Java is the new C: Alternatives to Executors when scheduling Tasks/Actors

Sunday, October 12, 2014

Alternatives to Executors when scheduling Tasks/Actors

Executors work well when fed with short units of stateless work, e.g.: division of a computation onto many CPU's. However they are sub-optimal to schedule jobs which are part of an ongoing, larger unit of work, e.g.: Scheduling messages of an actor or lightweight process.

Many Actor Frameworks (or similar message passing concurrency frameworks) schedule batches of messages using an Executor service. As the Executor service is not context aware, this spreads out processing of a single Actor/Task's messages across several threads/CPU's.

This can lead to many cache misses when accessing the state of an Actor/Process/Task as the processing thread changes frequently.
Even worse, this way CPU caches cannot stabilize as each new "Runnable" washes out cached memory of the previously processed task's.

A second issue arises when using busy-spin polling. If a framework reads its queues using busy-spin, it generates 100% CPU load for each processing Thread. So one would like to add a second thread/core only if absolutely required, so a one-thread-per-actor policy is not feasible.

Exercise requirements:
A) Answer these questions using the post on alternatives to Executors:
(i) What kind of work does the post say Executors handle well?
(ii) According to the post, what causes many cache misses when accessing an Actor's state?
(iii) What CPU load does busy-spin polling generate for each processing Thread?
B) Write the next part of the post on alternatives to Executors, picking up after its last sentence.

Source excerpt:
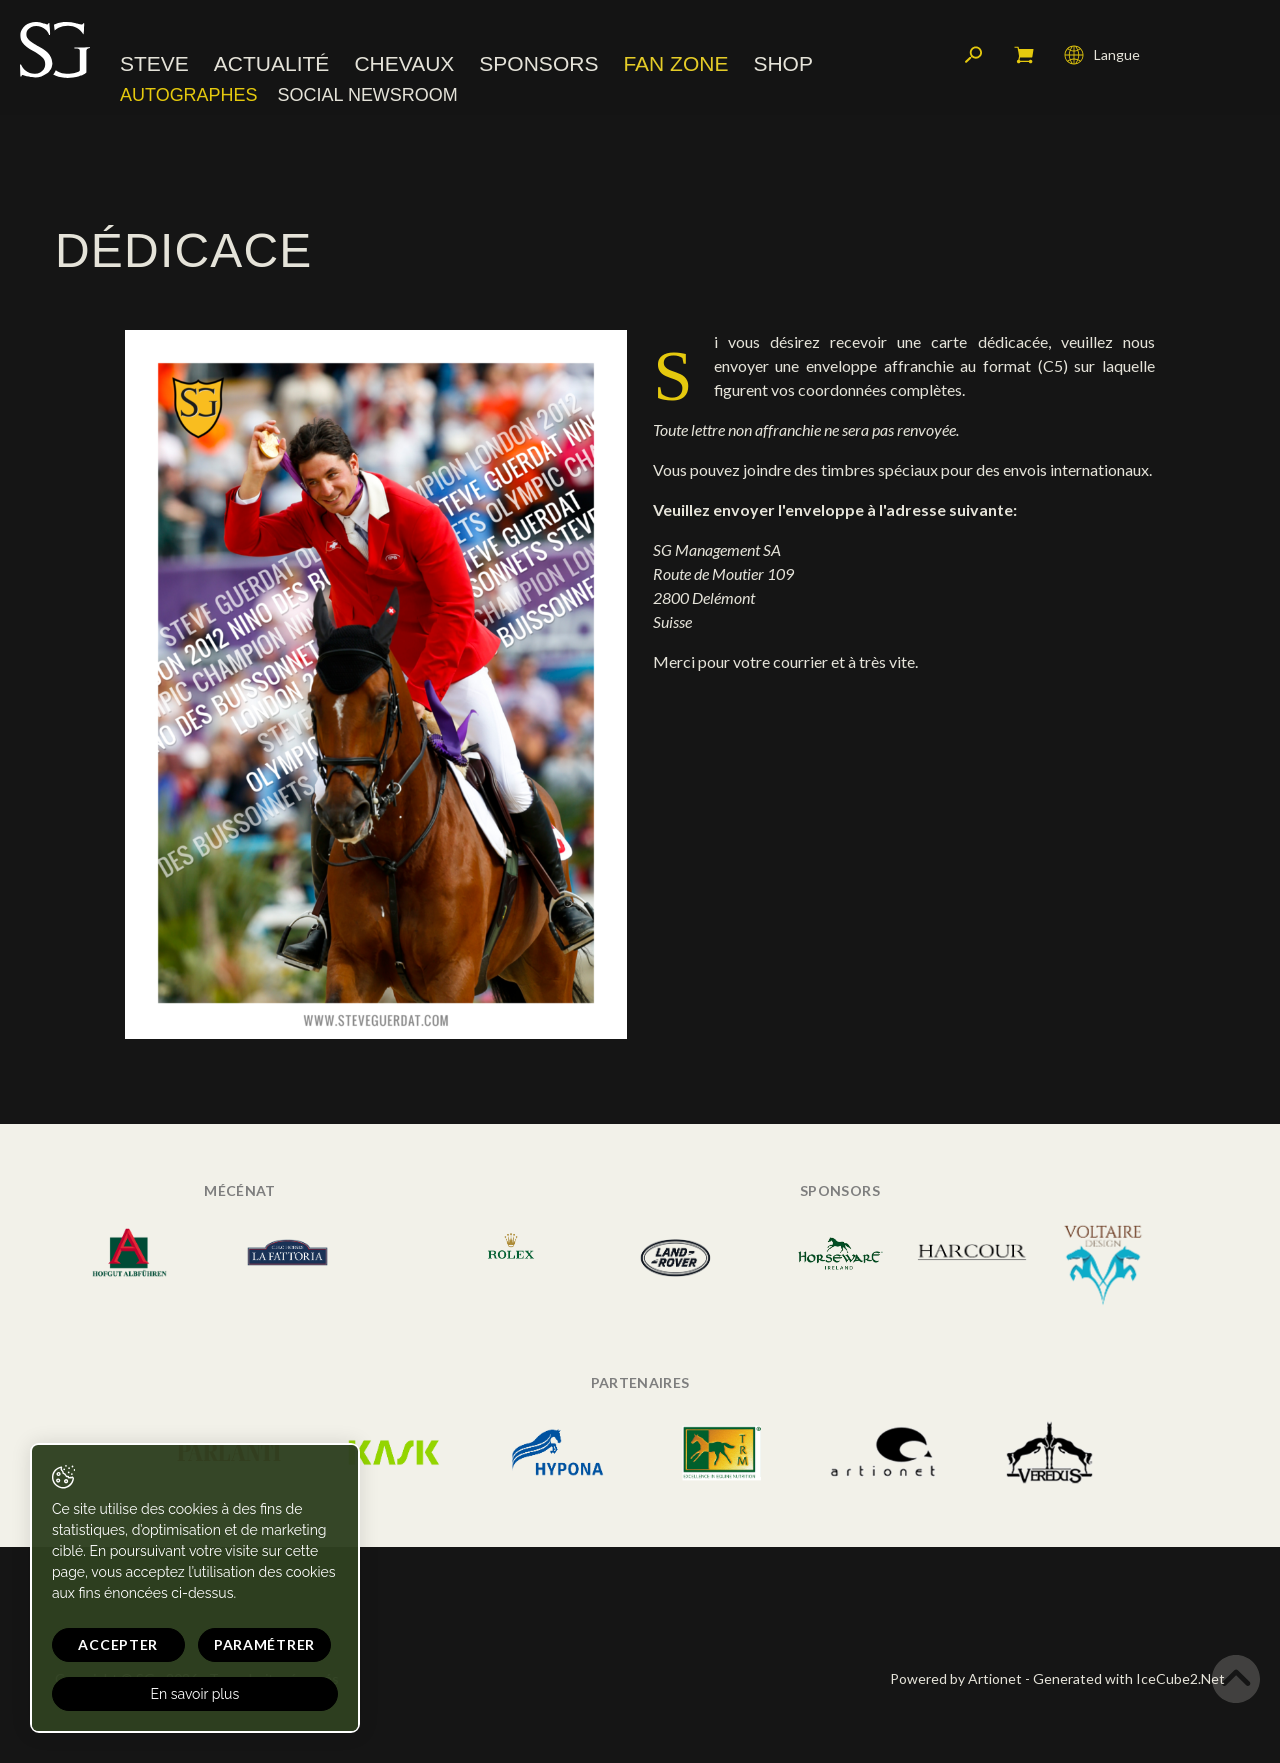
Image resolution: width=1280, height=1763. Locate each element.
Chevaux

The answers:
A)
(i) Short units of stateless work, such as dividing a computation onto many CPUs.
(ii) The processing thread changes frequently.
(iii) 100% CPU load.

B)
With Kontraktor 2.0 I implemented a different scheduling mechanism, which achieves a horizontal scaling using a very simple metric to measure actual application CPU requirements, without randomly spreading processing of an actor onto different Cores's.

An actor has a fixed assignment to a workerthread ("DispatcherThread"). The scheduler periodically reschedules Actors by moving them to another worker if necessary.

Since overly sophisticated algorithms tend to introduce high runtime costs, actual scheduling is done in a very simple manner:

1) a Thread is observed as being overloaded, if the consume loop (pulling messages from the actor queue) has not been idle for N messages (currently N=1000).

2) If a Thread has been marked "overloaded", Actors with largest mailbox sizes are migrated to a newly started Thread (until #Threads == ThreadMax) as long SUM_QUEUED_MSG(Actors scheduled on Thread A) > SUM_QUEUED_MSG(Actors scheduled on newly created Thread B).

3) in case #Threads == ThreadMax, actors are rebalanced based on summation of queued messages and "overload" observations.

Problem areas:

If the processing time of messages vary a lot, summation of queued messages is misleading. An improvement would be to add a weight onto each message type by profiling periodically. A simpler option would be to give an Actor an additional weight to be multiplicated with its queue size.
For load bursts, there is a latency until all of the available CPU's are actually used.
The delay until JIT kicks in produces bad profiling data and leads to false scale ups (heals over time, so not that bad).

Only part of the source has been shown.